2 min read

EXETER, N.H. (AP) – Five years ago, when the huge conglomerate he built was run from here, L. Dennis Kozlowski was a corporate star.

Today, Kozlowski is a convicted felon facing up to 25 years in prison and fewer than 200 of Tyco International Ltd.’s roughly 250,000 employees work in the state.

Kozlowski, an aggressive dealmaker, made billions of dollars in acquisitions in a decade as chief executive of Tyco, which is nominally based in Bermuda for tax reasons. But the company was run from a small building on Holland Way in Exeter that was later sold to Bentley Pharmaceuticals.

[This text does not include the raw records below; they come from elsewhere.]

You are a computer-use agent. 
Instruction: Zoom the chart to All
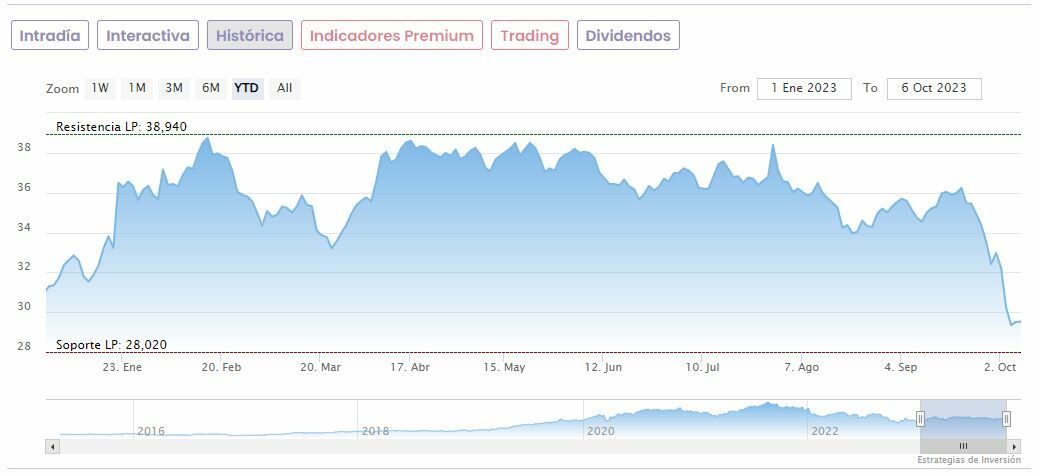(x=285, y=88)
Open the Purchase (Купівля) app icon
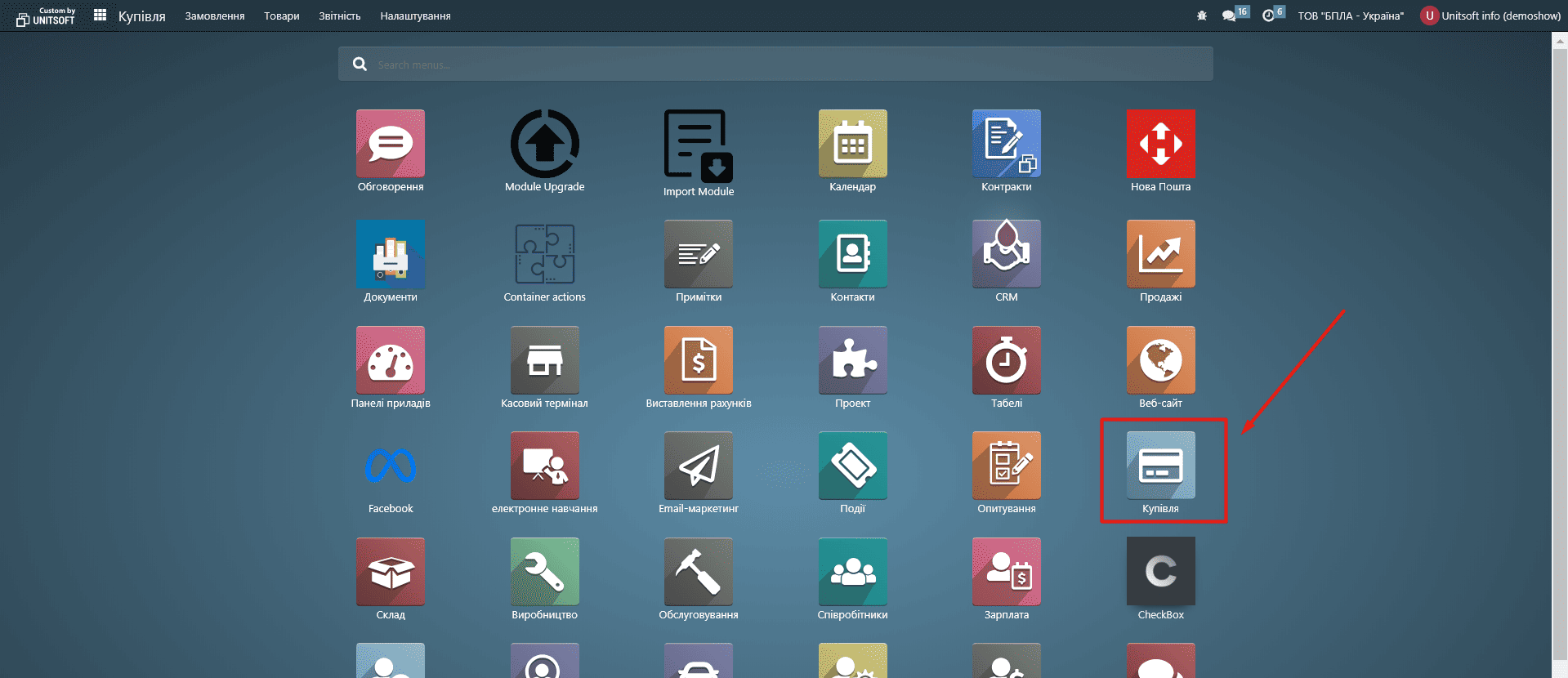 click(1160, 466)
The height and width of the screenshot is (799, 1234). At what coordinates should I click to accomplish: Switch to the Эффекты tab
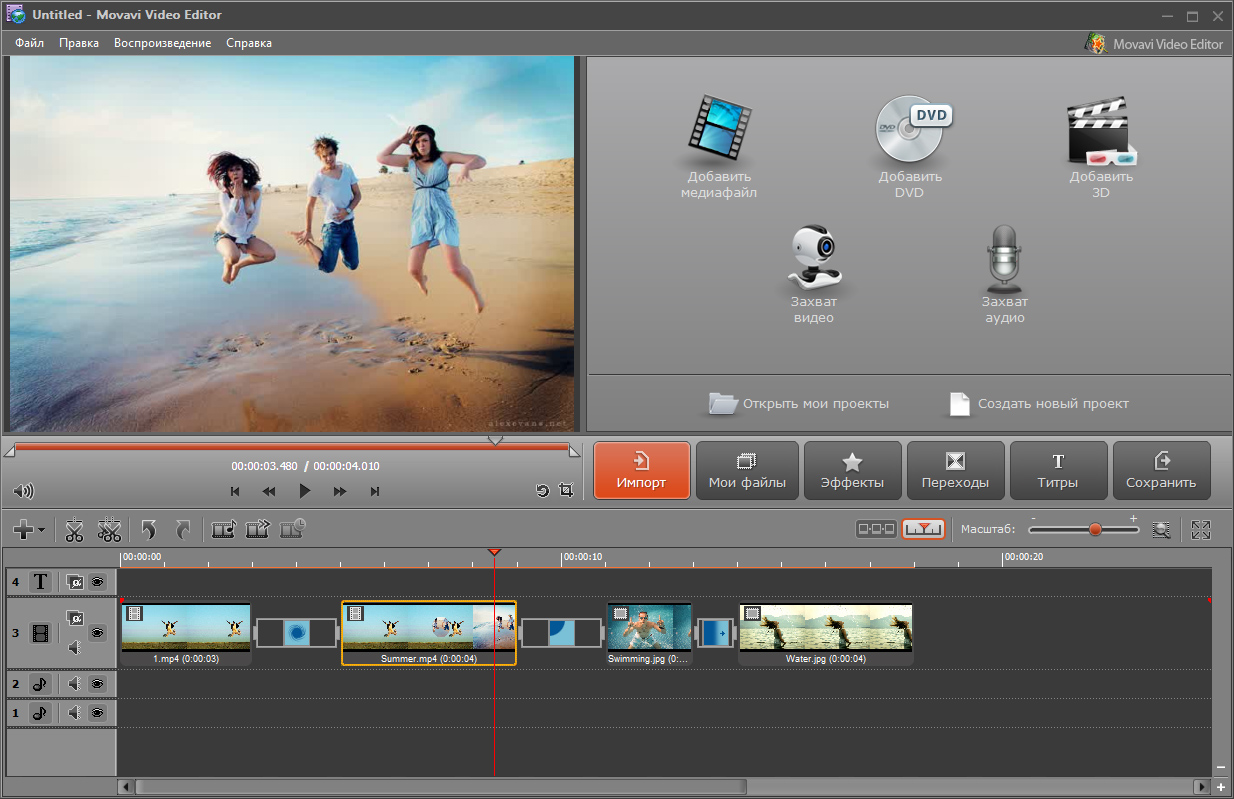(x=852, y=471)
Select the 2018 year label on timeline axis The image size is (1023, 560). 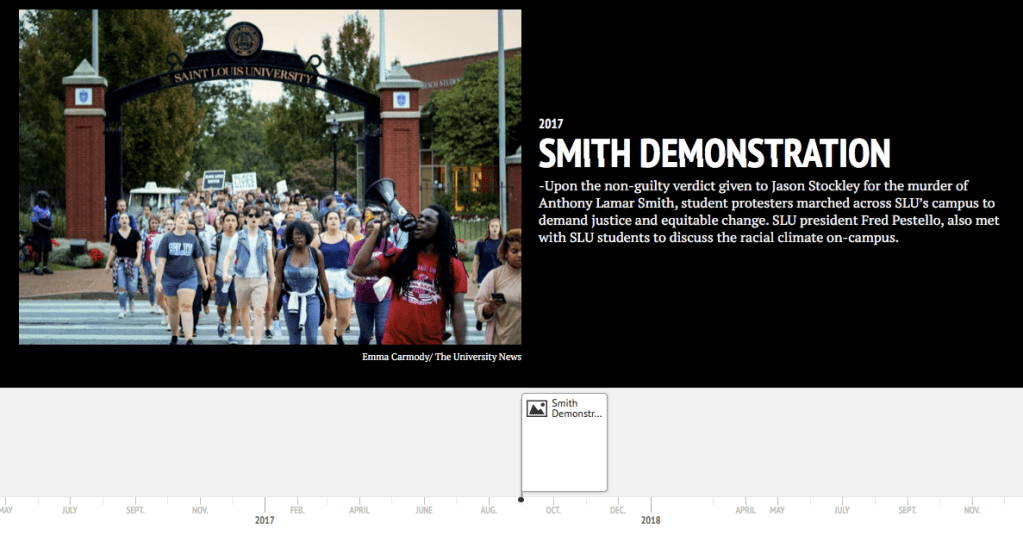tap(650, 520)
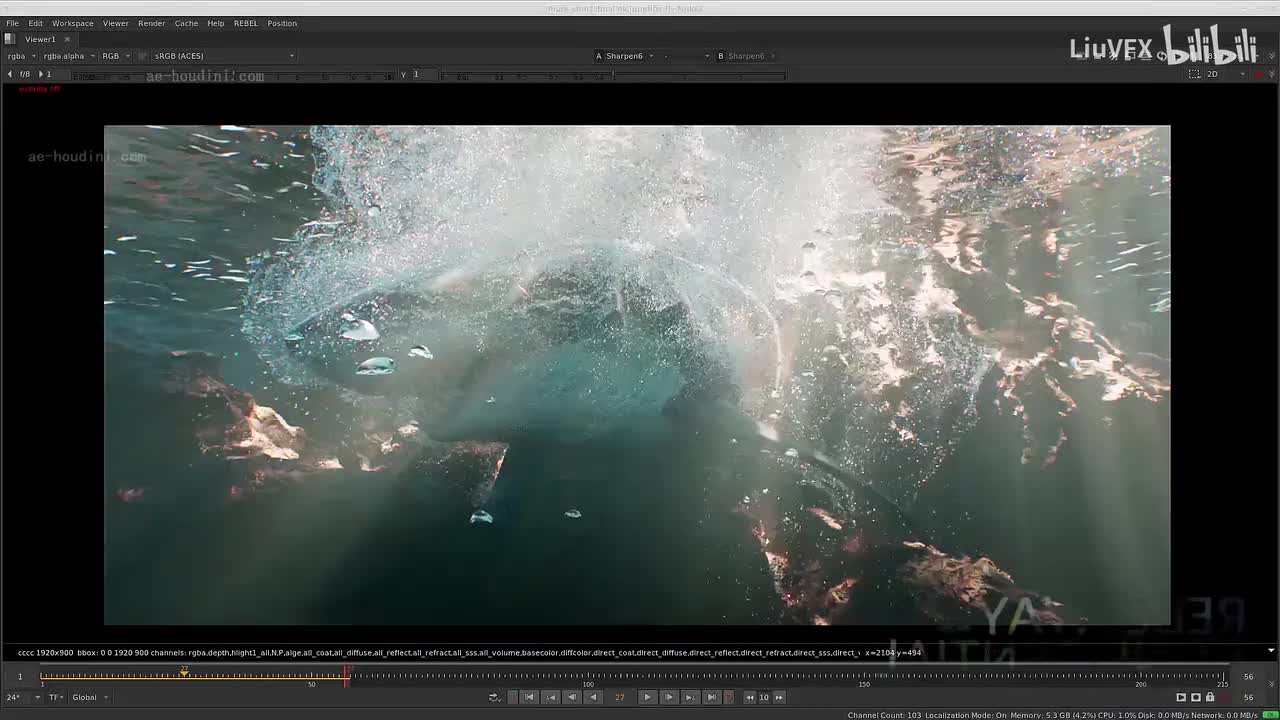This screenshot has width=1280, height=720.
Task: Play the sequence forward
Action: coord(647,697)
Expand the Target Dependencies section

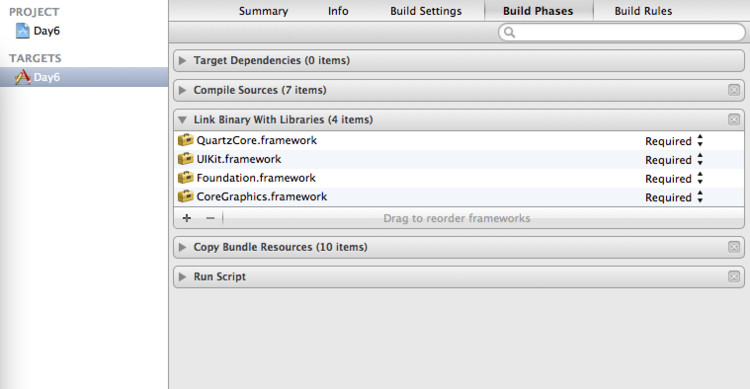pos(182,60)
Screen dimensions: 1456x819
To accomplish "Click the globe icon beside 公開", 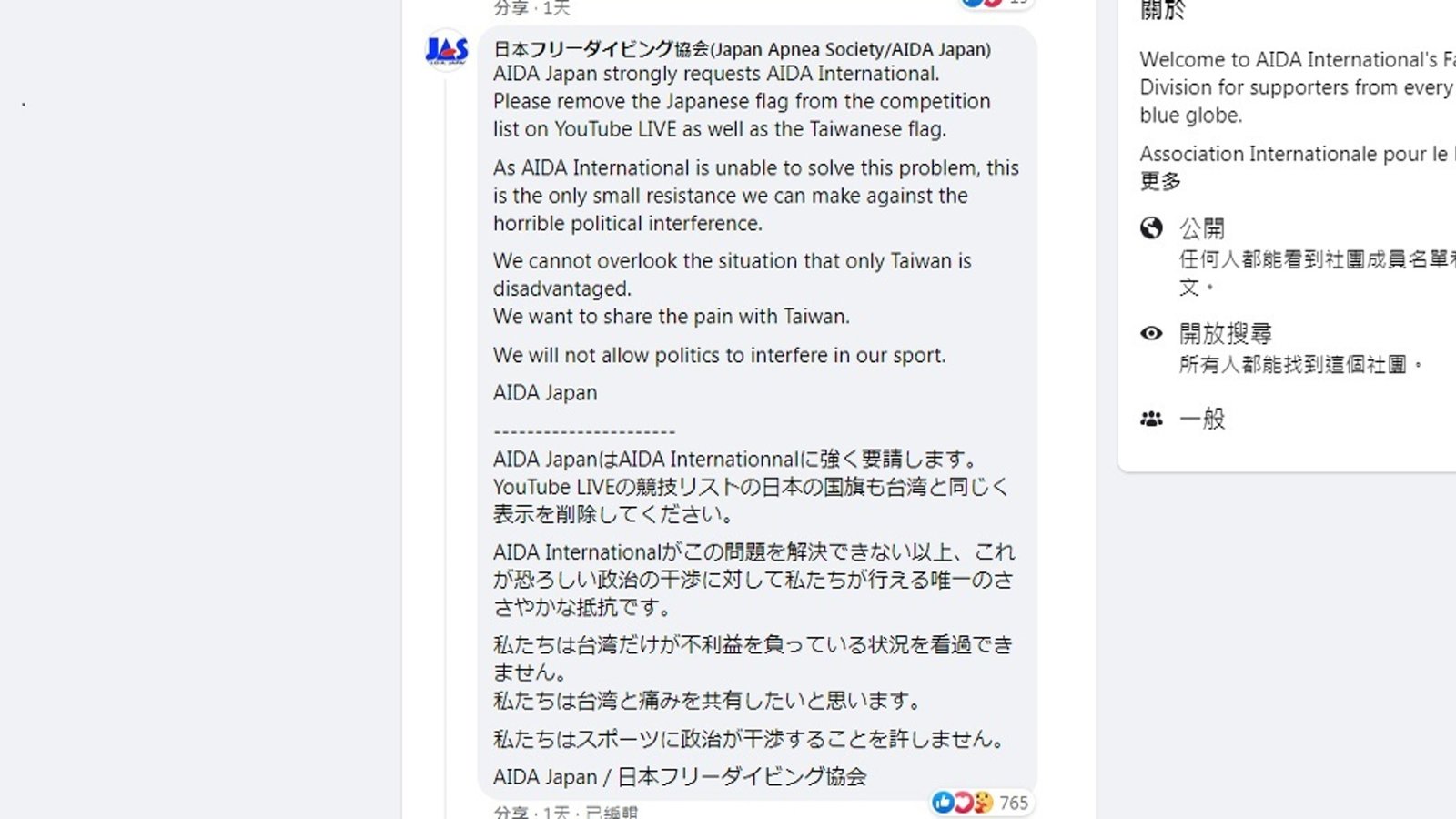I will (x=1151, y=228).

A generous donor, Kozlowski pledged $5 million of Tycos money to the University of New Hampshire and another $100,000 to the American Independence Museum in Exeter.

When he was in New Hampshire, he lived in a 10-room North Hampton home on Runnymede Drive with an indoor pool, wine cellar, exercise room and tennis court. The home and its 15 acres were sold a year ago for $1.6 million.

Kozlowski and his first wife, Angeles, bought it in 1985 for $277,000.

Kozlowski resigned as Tyco’s chief executive in June 2002 because he was being investigated for possible sales tax evasion in New York state. That turned out to be the tip of the iceberg as he and his chief financial officer were charged with looting more than $600 million from the company.

Tyco’s new management moved the U.S. headquarters to West Windsor, N.J. Tyco still has facilities in Newington, where it makes undersea cable, and in Portsmouth. Tower Publishing says Tyco employed 180 people in the state last year.

Tyco officially moved from New Hampshire to Bermuda in 1997 after buying Bermuda-based ADT Ltd., which makes security alarm systems.